» **Your objective**
Would you please transcribe, exactly as written, the lines of the entries below starting at the one that holds "Delete the Telegram row using trash icon" and ending at the one that holds "At what coordinates", both included?

::: Available data

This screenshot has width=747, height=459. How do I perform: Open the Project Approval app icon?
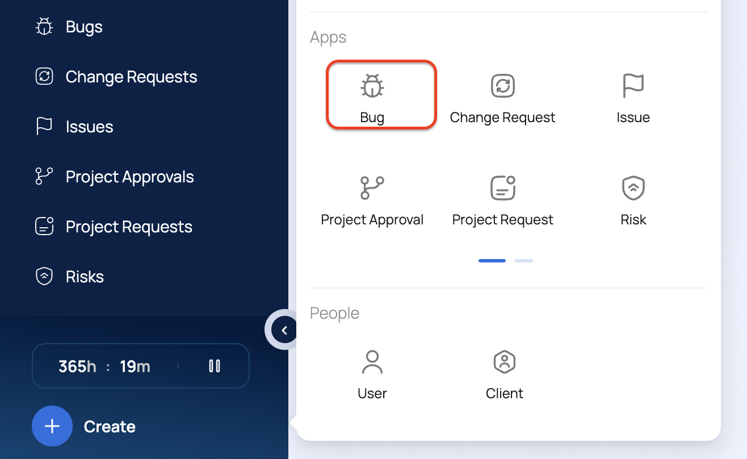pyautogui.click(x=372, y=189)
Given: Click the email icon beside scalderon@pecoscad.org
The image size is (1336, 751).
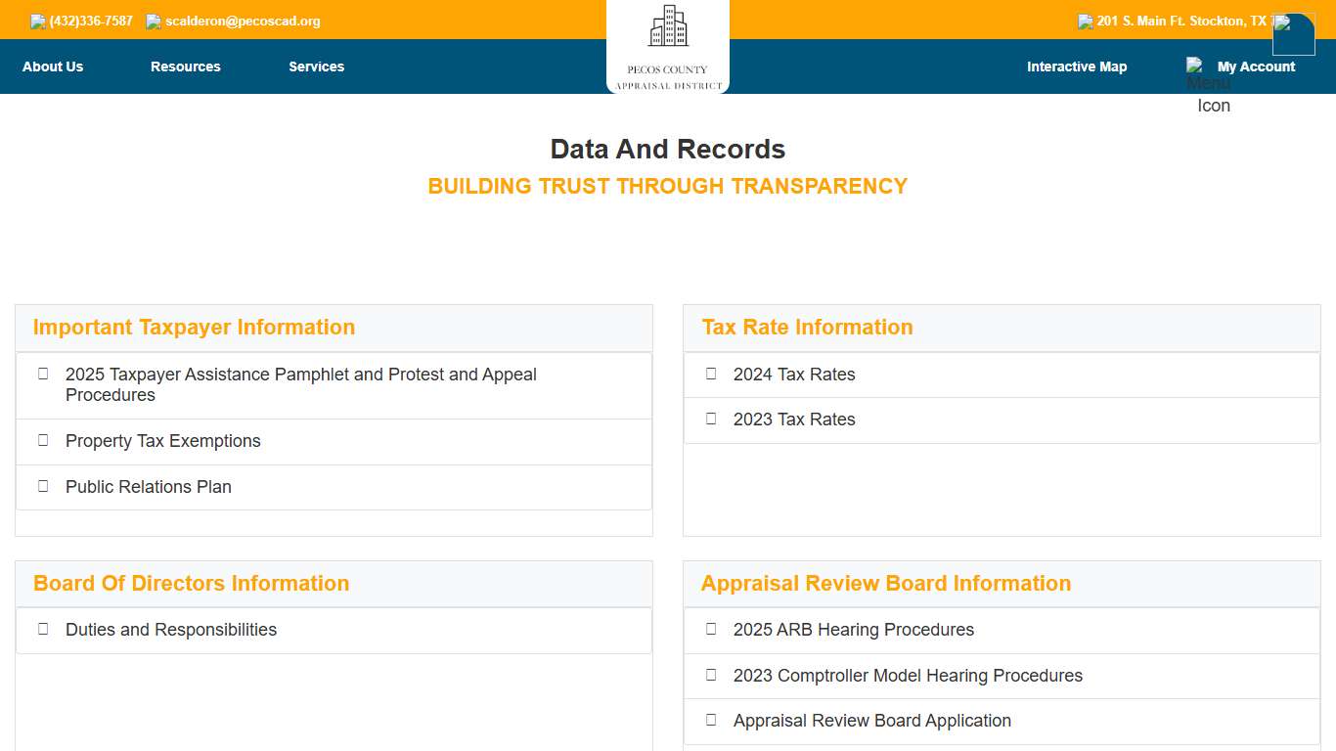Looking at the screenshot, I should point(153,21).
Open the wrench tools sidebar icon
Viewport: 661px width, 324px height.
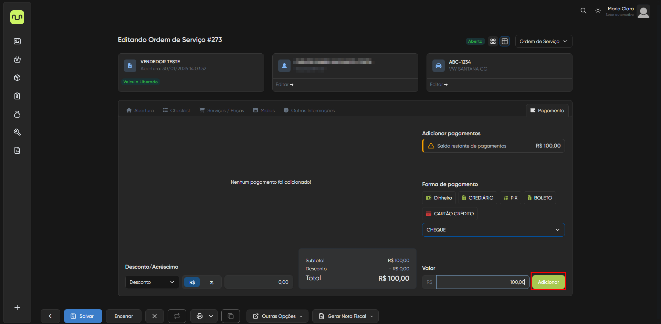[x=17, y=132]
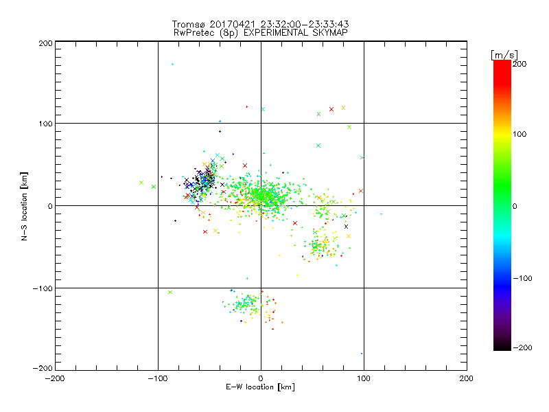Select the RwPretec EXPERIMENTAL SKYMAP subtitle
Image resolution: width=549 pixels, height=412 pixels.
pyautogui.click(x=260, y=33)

::::::
::: Available data

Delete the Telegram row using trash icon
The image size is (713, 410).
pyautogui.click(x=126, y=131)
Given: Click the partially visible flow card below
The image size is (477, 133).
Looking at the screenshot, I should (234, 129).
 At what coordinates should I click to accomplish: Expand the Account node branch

::::::

» **Result of the exercise**
Delete the Telegram row using trash icon
The image size is (713, 410).
pyautogui.click(x=126, y=131)
Given: Click the partially visible flow card below
The image size is (477, 133).
Looking at the screenshot, I should (234, 129).
 At what coordinates should I click to accomplish: Expand the Account node branch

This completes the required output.